La décision se lit comme suit : (Traduction) « La situation de chaque personne handicapée doit, à mon avis, être évaluée au cas par cas, puis une décision doit être prise. » Mais il a fallu plus de sept ans pour examiner la situation de trois personnes. Cet examen n’était toujours pas terminé en avril 2021. La province a interjeté appel de l’attribution des dommages-intérêts et les Néo-Écossais attendent toujours l’issue de cet appel.
Plus de 500 personnes sont toujours en institution en Nouvelle-Écosse. Il n’est pas réaliste de sous-entendre que le cas de chaque personne doit être examiné au cas par cas pour déterminer si elle a été victime de discrimination.
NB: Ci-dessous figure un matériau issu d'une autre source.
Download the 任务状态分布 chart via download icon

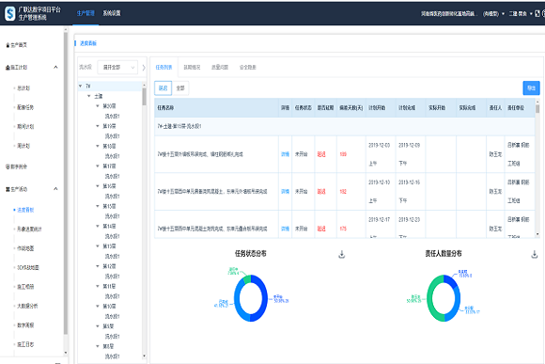tap(342, 254)

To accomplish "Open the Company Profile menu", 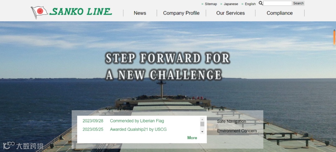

Cela prendrait des décennies!
L’une des plaignantes dans cette affaire est décédée avant même de connaître son issue et bon nombre des personnes qui sont institutionnalisées à l’heure actuelle connaîtraient le même sort si elles étaient obligées d’ attendre que tous ces cas soient examinés un par un.
Questions qui portent à réflexion :
- Qu’est-ce qui t’a le plus choqué dans ce que tu as appris sur les institutions en Nouvelle-Écosse?
- Quelles questions aimerais-tu poser?
- De quels droits de la personne a-t-on privé les gens en Nouvelle-Écosse?